CHAPTER XXIV

Love that keeps all the choir of lives in chime

Love that is blood within the veins of time.

—Swinburne.

You all know that funny little inn at St. Denis, on what was then the main road between Paris and Havre; it stands sheltered against north and east winds by a towering bouquet of mighty oaks, which were there, believe me—though mayhap not quite so gnarled and so battered by storms of wind and thunder as they are now—in the April of that year 1678.
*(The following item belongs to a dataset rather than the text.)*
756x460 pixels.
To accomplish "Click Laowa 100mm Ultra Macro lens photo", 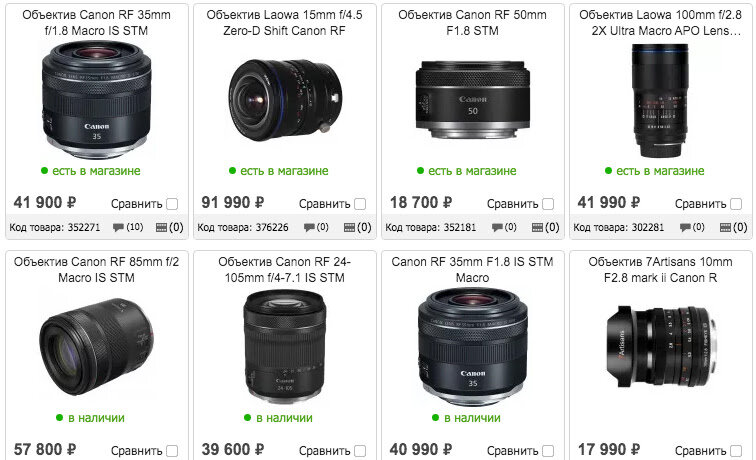I will click(660, 100).
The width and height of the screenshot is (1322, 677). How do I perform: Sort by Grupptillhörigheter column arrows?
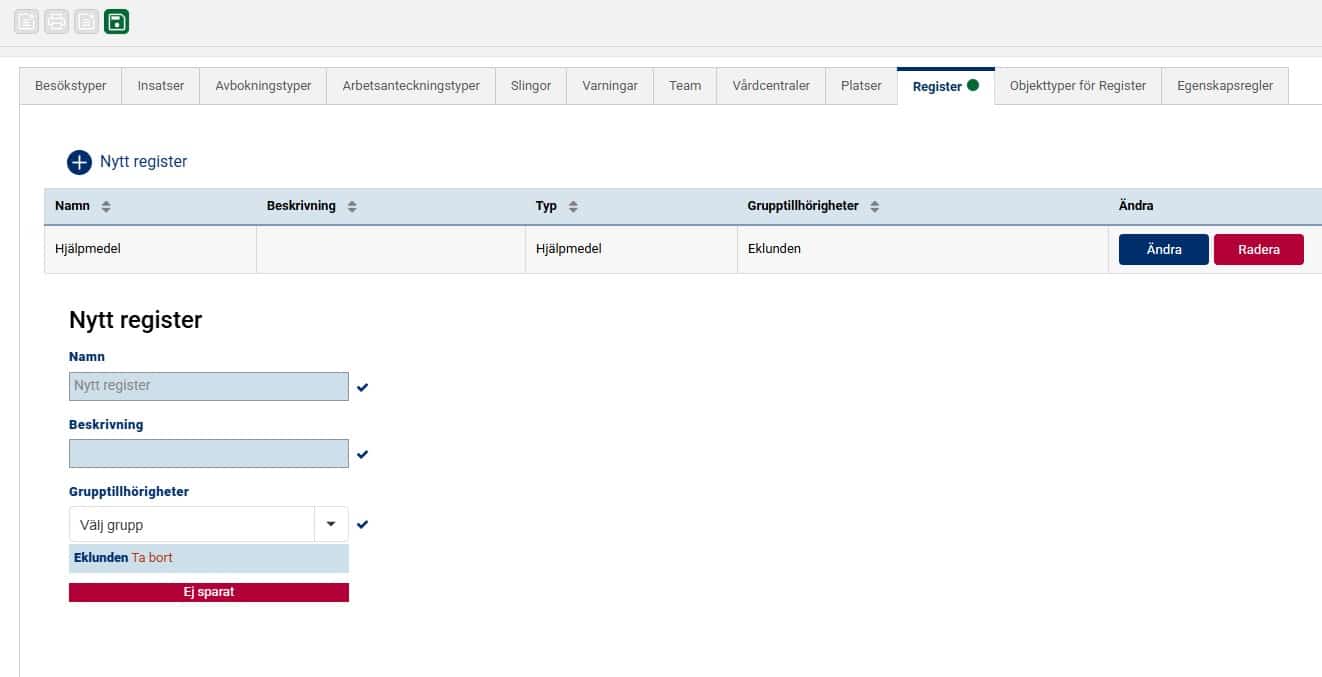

The upper story gabled and raftered hung then as now quite askew above its lower companion, and the door even in those days was in perpetual warfare with its own arched lintel, and refused to meet it in a spirit of friendly propinquity. The Seine winds its turgid curves in the rear of the building with nothing between it and the outer walls only the tow path always ankle deep in mud.

The view out and across the winding river is only interesting to the lover of colour and of space, for there are no romantic hills, no rugged crags or fir-crowned plateaus to delight the eye. Only a few melancholy acacias sigh and crackle in the wind and tall poplars rear their majestic heads up to the vast expanse of sky.

Now elegant villas and well-trimmed gardens fill the space over which two hundred and forty years ago the eye wandered seeking in vain for signs of human habitation. Rank grass covered the earth, and close to the water's edge clumps of reeds gave shelter to water rats and birds.

Through the small dormer window just beneath the gable, Michael Kestyon looked out upon the melancholy landscape and found it exquisitely fair.